**Selected excerpt**:
Article 3 Designation and Operating Authorization

  • 1. Each Contracting Party shall have the right to designate in writing, through diplomatic channels, to the other Contracting Party, an airline or airlines for the purpose of operating the agreed services in accordance with this Agreement and to withdraw the designation of any airline or to substitute another airline for one previously designated.

  • 2. The aeronautical authorities, which have received the notification of designation, shall, subject to the provisions of paragraphs 3 and 4 of this Article, grant without delay to the designated airline of the other Contracting Party the necessary operating authorizations.

  • 3. The aeronautical authorities of one Contracting Party may require the airline designated by the other Contracting Party to prove that it is qualified to fulfil the conditions prescribed under the laws and regulations applied to the operation of international air services by the said authorities in conformity with the provisions of the Convention.

  • 4. The aeronautical authorities of each Contracting Party shall have the right to refuse to accept the designation of an airline and to refuse to grant the operating authorization referred to in paragraph 2 of this Article or to impose such conditions as it may deem necessary for the exercise of the rights specified in Article 2 of this Agreement, whenever the Contracting Party has no proof that:

    • a) in the case of an airline designated by the Czech Republic:

      • (i) the airline is established in the territory of the Czech Republic under the European Union Treaties and has a valid Operating Licence in accordance with European Union law; and

      • (ii) effective regulatory control of the airline is exercised and maintained by the European Union Member State responsible for issuing its Air Operator’s Certificate and the relevant aeronautical authority is clearly identified in the designation;

    • b) in the case of an airline designated by Curaçao:

      • (i) the airline is established in the territory of Curaçao and has a valid Operating Licence in accordance with the applicable law of Curaçao; and

      • (ii) effective regulatory control of the airline is exercised and maintained by Curaçao and Curaçao is responsible for issuing its Air Operator’s Certificate.

  • 5. When an airline has been designated and authorized in accordance with this Article, it may operate in whole or in part the agreed services for which it is designated, provided that the airline complies with the applicable provisions of this Agreement.

Article 4 Revocation and Suspension of Operating Authorization

  • 1. The aeronautical authorities of each Contracting Party shall have the right to revoke an operating authorization or to suspend the exercise of the rights specified in Article 2 of this Agreement of the designated airline of the other Contracting Party or to impose such conditions, temporary or permanent, as it may deem necessary on the exercise of such rights, if:

    • a) in the case of an airline designated by the Czech Republic:

      • (i) the airline is not established in the territory of the Czech Republic under the European Union Treaties or does not have a valid Operating Licence in accordance with European Union law; or

      • (ii) effective regulatory control of the airline is not exercised or not maintained by the European Union Member State responsible for issuing its Air Operator’s Certificate or the relevant aeronautical authority is not clearly identified in the designation;

    • b) in the case of an airline designated by Curaçao:

      • (i) the airline is not established in the territory of Curaçao or does not have a valid Operating Licence in accordance with the applicable law of Curaçao; or

      • (ii) effective regulatory control of the airline is not exercised or not maintained by Curaçao or Curaçao is not responsible for issuing its Air Operator’s Certificate;

    • c) an airline fails to prove before the aeronautical authorities of that Contracting Party granting those rights an ability to fulfil the conditions under the laws and regulations applied by these authorities in conformity with the provisions of the Convention; or

    • d) an airline otherwise fails to operate in accordance with the conditions prescribed in this Agreement.

**Data extract**:
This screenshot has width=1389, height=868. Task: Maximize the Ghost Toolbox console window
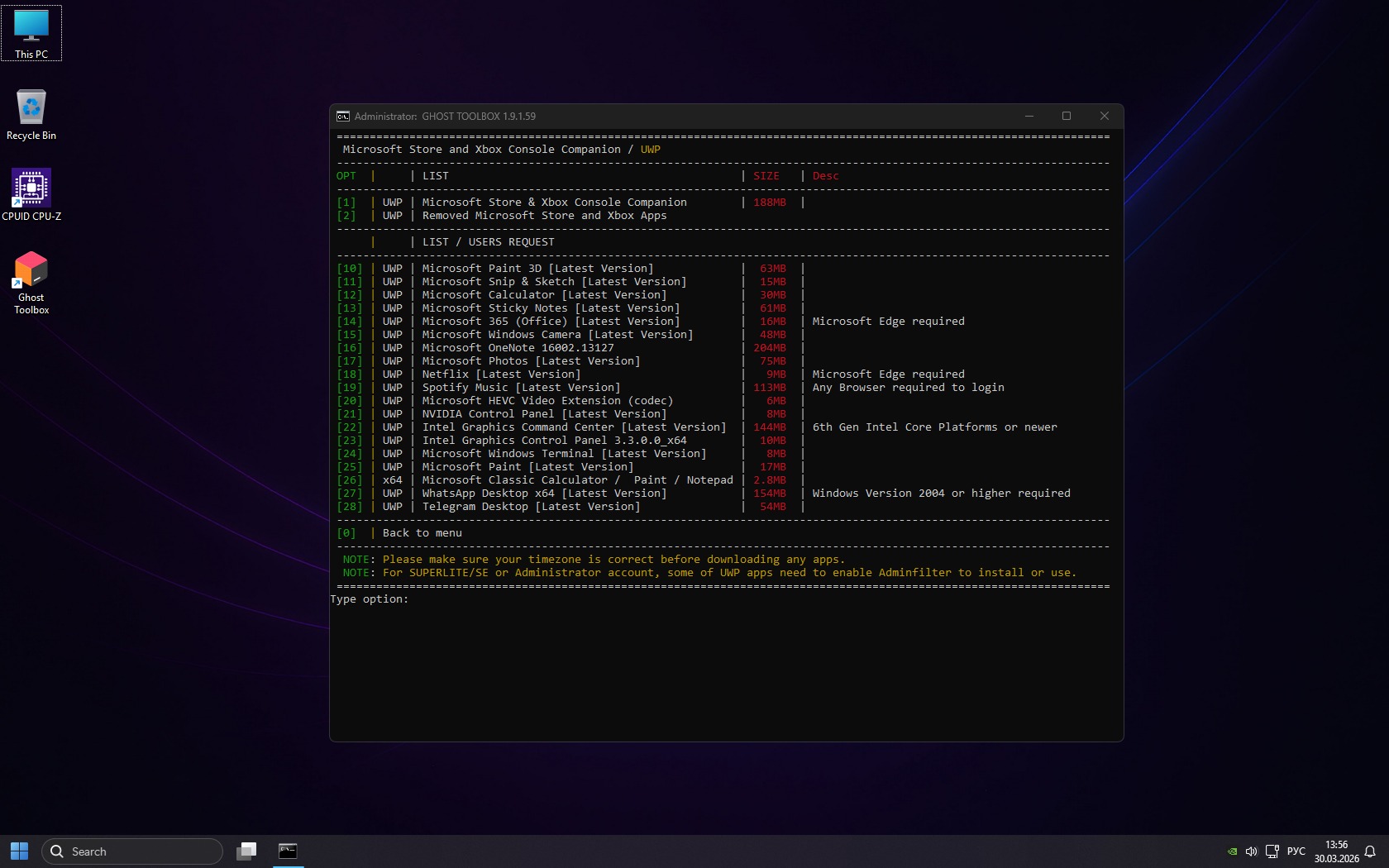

**Work instructions**: In the airline designation text, through what channels does a Contracting Party designate an airline in writing to the other Contracting Party? The data plays no part in this.

**Final result**: Through diplomatic channels.